忙しい私生活の合間でも、ノッているときに一気に進め、波が引いたら止める。このメリハリが“バイブ”の正体です。
開発ハイライト(要約)
- 入力とデータ管理: 経済設定・家計・ライフイベント・子ども教育費を段階的に整備。Zod + React Hook Form で型安全にし、useLifePlanLocalStorage で永続化とバリデーションを統合。
- 表示と分析: 資産/収入チャート(退職基準線付き)と、年ごとの内訳テーブル(年間貯蓄・教育マイルストーン)で「結果の見え方」と「計算の透明性」を両立。
- UX 改善: タブ構成から単一ロングページ + フローティングナビへ。年/月セレクト(日本語)やオートクローズで操作ステップを削減。スクロールの安定化やセクションIDの整理で移動体験を改善。
- 品質保証: Vitest(ユニット)/ Playwright(E2E)を導入し、CI でフルフローを検証。ブラウザキャッシュの最適化でパイプラインを効率化。
- 収益化の実験: AdSense を用いた Ad-gated Prediction を実装。二重初期化防止、sessionStorage の初期化と状態管理で運用の罠を回避。

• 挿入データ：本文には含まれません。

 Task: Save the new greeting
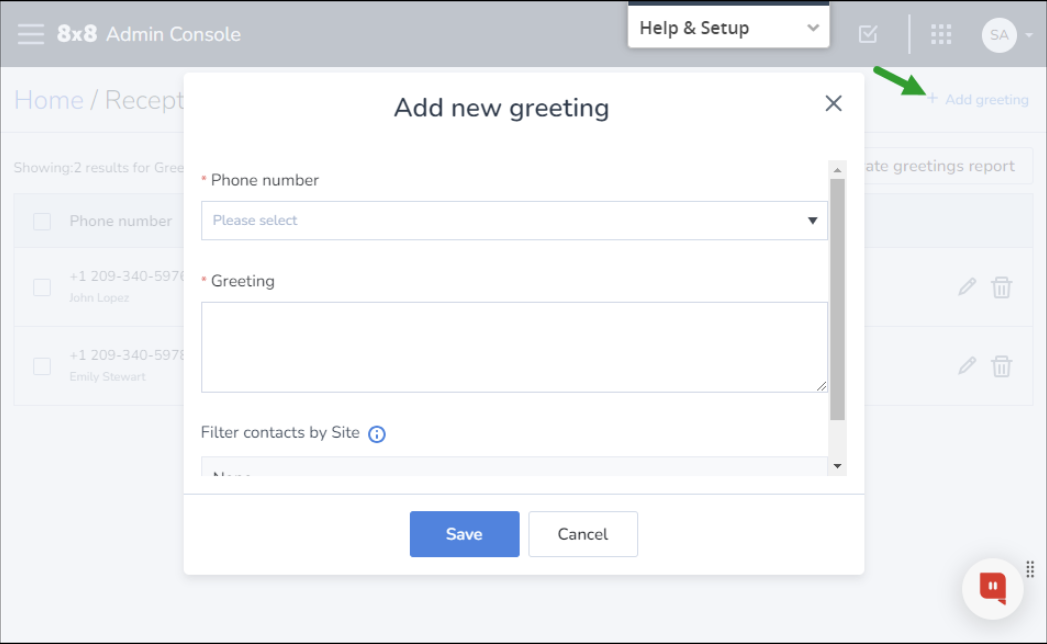pyautogui.click(x=464, y=534)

- 計測と運用: GA4 / Microsoft Clarity を Partytown 経由で導入。Cloudflare Pages のルート設定とワーカー設定(observability など)を調整。
- 仕上げの整備: GlobalFooter、Terms/Privacy/NotFound の整備、BuyMeACoffee のサポート導線を追加。
実際にAIに出した主な指示(抜粋)
“バイブ”で乗れているときは、AIに対して次のような指示を小刻みに出しました。要約すると「入出力の契約を切り出し、完了条件を明示する」です。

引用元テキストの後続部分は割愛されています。